Hello All - new to the forum. I have a 11 year old Napoleon natural gas fireplace (GDS20N). It has worked great all these years, no issues. Recently, the thermostat (simple mercury switch style) stopped turning the fireplace on as it should. Thinking perhaps that was the issue, I disconnected the 2 wires from the thermostat and jumped them together. No luck. I tried the On/Off switch on the unit itself, and it worked the first time I tried it, but the second time I tried it an hour or so later, that wasn't working either.

Pilot light is on and has a nice blue flame. I checked the readings on the TP/TH & TP and I saw ~650mV, which from research seems fine. Just in case, I checked and cleaned the thermopile and thermocoupler as directed. Took a new reading after turning the pilot light back on and I'm at 720mV now. Seems a bit high on both readings, not sure if that's an issue?

I'm not really sure where to go from here. With a good strong pilot light, the unit in "On" position (I made sure the knob was not on "Pilot" still), and the readings seemingly high enough on the Thermopile... what could be the culprit?

Thank you in advance for any advice!


----------



## maxash (Mar 24, 2020)

I just had a chat with the original installer. He said the valve might have gone bad, and that's a pain to replace according to him.
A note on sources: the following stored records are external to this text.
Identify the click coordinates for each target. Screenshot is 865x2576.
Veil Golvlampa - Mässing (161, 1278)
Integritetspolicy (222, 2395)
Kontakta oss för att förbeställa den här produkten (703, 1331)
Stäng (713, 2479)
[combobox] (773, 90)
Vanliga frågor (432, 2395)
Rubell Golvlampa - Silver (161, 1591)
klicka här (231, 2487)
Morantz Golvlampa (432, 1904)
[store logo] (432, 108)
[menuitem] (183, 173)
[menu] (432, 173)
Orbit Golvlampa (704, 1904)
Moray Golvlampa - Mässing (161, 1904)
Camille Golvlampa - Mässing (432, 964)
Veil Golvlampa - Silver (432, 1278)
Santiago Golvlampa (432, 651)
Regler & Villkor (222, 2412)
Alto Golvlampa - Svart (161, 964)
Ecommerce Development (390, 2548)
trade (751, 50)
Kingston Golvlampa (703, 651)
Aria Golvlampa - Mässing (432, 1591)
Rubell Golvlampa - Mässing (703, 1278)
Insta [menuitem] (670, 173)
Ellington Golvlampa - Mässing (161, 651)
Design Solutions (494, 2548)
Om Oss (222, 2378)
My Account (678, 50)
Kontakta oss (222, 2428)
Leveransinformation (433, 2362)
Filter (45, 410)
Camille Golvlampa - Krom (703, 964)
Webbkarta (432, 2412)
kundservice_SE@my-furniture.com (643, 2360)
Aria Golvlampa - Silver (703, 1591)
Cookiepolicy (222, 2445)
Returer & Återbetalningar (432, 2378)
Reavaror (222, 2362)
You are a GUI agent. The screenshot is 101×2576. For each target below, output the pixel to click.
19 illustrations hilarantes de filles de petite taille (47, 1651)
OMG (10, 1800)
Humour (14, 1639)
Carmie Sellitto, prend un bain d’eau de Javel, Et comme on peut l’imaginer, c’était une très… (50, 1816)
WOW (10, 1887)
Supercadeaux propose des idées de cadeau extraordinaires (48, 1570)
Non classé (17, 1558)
Thoughts?


----------



## DAKSY (Mar 24, 2020)

What happens to the vDC when you turn the burner on? Have you checked that?


----------



## maxash (Mar 24, 2020)

DAKSY said:


> What happens to the vDC when you turn the burner on? Have you checked that?



I kept my meter connected just now. With pilot on and burner at Off I get 675 mV, when I turn the unit to On, it drops to 112 mV


----------



## DAKSY (Mar 24, 2020)

Replace the Thermopile. True Value carries a Universal MilliVolt Generator.
$50+. With the switch on, you should be at 220 +/- 20 mV.


----------



## maxash (Mar 24, 2020)

DAKSY said:


> Replace the Thermopile. True Value carries a Universal MilliVolt Generator.
> $50+. With the switch on, you should be at 220 +/- 20 mV.



Thank you for the replies so far, I appreciate it.

I ordered a new Thermopile, should be here in a couple of days. Regarding the millivolt generator, are you suggesting that as an alternative for testing purposes?

I disconnected all the wiring from the valve and tested the TP to TH resistance. The reading was ~ 3.5 ohm.  From my research, a SIT valve like mine is supposed to be 1.75-2.75 ohm, is that correct? If so, is this a sign the valve is bad?


----------



## DAKSY (Mar 25, 2020)

Not sure which SIT valve you have, but, yes that reading sounds a bit high. It should read 0 - 2.6 ohms, with all leads removed. 
Reading across the TP & TH terminals..Let's take it one step at a time. Replace the Thermopile & if you are STILL having issues,
you can move onto valve replacement. If you are planning to keep this unit for a number of years, you could always get a replacement
valve as a spare. Valves very seldom fail, but operation for 11 years is a long time, & failure is not out of the question...


----------



## maxash (Mar 25, 2020)

Sounds good, will do. Hopefully the thermopile is here by tomorrow or Friday, and I'll swap that out first. Thanks again for the help. I'll report back as soon as I do that.


----------



## maxash (Mar 26, 2020)

Success! Installed the new thermopile today, and everything seems to be working great again. I tested the voltages, and they're perfectly in range now as well. It took some work and learning, but I feel good having repaired it myself. Thank you for your help!


----------